- Relator(a)
- Ministra Daniela Teixeira
- Órgão julgador
- Terceira Turma
- Data do julgamento
- 16/03/2026
- Data de publicação
- 19/03/2026
STJ – Acórdão, Rel. Ministra Daniela Teixeira, Terceira Turma, j. 16/03/2026, p. 19/03/2026
DIREITO PROCESSUAL CIVIL. EMBARGOS DE DECLARAÇÃO. VÍCIOS NO JULGADO. AUSÊNCIA DE OMISSÃO, CONTRADIÇÃO, OBSCURIDADE OU ERRO MATERIAL. REJEIÇÃO. I. CASO EM EXAME 1. Embargos de declaração opostos contra decisão que inadmitiu recurso especial com fundamento nas Súmulas nº 283/STF, 284/STF e 7/STJ, além da ausência de impugnação específica, conforme Súmula nº 182/STJ. 2. A parte embargante alegou que o julgado apresentava vícios de omissão, contradição, obscuridade e erro material, nos termos do art. 1.022 do Código de Processo Civil. 3. A parte embargada requereu a rejeição dos embargos de declaração. II. QUESTÃO EM DISCUSSÃO 4. A questão em discussão consiste em saber se a decisão embargada apresenta os vícios de omissão, contradição, obscuridade ou erro material, conforme alegado pela parte embargante. III. RAZÕES DE DECIDIR 5. A decisão embargada não apresenta omissão, pois examinou todas as questões suscitadas pelas partes de forma fundamentada, ainda que de modo sucinto e em sentido contrário ao interesse da parte embargante. 6. Não há contradição na decisão embargada, uma vez que os fundamentos e a conclusão do julgado guardam coerência lógica entre si. Divergências entre o entendimento do órgão julgador e a tese sustentada pela parte não configuram contradição. 7. A decisão embargada não apresenta obscuridade, pois seus fundamentos e conclusões são claros e permitem a adequada compreensão do raciocínio jurídico adotado. 8. Não há erro material na decisão embargada, pois esta apresenta redação escorreita e exatidão na indicação dos elementos essenciais do processo.
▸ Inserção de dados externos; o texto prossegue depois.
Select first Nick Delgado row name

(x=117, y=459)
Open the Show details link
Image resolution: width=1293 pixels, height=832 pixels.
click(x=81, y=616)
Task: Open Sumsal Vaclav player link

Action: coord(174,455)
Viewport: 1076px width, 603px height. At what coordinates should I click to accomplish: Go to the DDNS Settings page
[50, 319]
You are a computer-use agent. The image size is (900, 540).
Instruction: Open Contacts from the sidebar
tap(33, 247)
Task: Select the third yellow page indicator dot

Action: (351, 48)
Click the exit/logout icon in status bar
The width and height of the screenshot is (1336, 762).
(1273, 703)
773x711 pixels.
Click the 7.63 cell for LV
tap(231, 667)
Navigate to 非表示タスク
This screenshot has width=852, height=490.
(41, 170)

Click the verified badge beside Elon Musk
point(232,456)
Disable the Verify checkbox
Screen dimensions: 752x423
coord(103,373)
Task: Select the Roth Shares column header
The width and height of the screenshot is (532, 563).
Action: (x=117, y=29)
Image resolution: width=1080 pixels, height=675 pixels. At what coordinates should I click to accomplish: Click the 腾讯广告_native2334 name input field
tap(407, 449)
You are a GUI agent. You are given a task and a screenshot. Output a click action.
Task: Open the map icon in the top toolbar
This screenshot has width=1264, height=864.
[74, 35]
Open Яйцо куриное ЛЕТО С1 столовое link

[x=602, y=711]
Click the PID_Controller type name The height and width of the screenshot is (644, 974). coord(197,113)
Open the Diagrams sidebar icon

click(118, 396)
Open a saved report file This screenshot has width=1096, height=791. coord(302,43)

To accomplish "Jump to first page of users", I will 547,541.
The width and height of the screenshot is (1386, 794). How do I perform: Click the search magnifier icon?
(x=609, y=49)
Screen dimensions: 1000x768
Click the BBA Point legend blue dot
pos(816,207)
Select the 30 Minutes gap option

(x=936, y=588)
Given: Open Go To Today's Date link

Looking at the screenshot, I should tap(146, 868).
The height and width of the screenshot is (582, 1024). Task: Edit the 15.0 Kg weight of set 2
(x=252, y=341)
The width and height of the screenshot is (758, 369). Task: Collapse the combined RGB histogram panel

O erro material caracteriza-se por equívoco evidente e meramente formal, o que não se verifica no caso. 9. Os embargos de declaração não podem ser utilizados para rediscutir o mérito da causa ou modificar o julgado, salvo nas hipóteses legais e apenas para a supressão de vícios internos da decisão. 10. Os presentes embargos refletem mera irresignação da parte com o resultado do julgamento, não sendo cabível sua utilização para reanálise da matéria já decidida. IV. DISPOSITIVO 11. Embargos de declaração rejeitados. (EDcl no AREsp n. 2.639.269/DF, relatora Ministra Daniela Teixeira, Terceira Turma, julgado em 16/3/2026, DJEN de 19/3/2026.)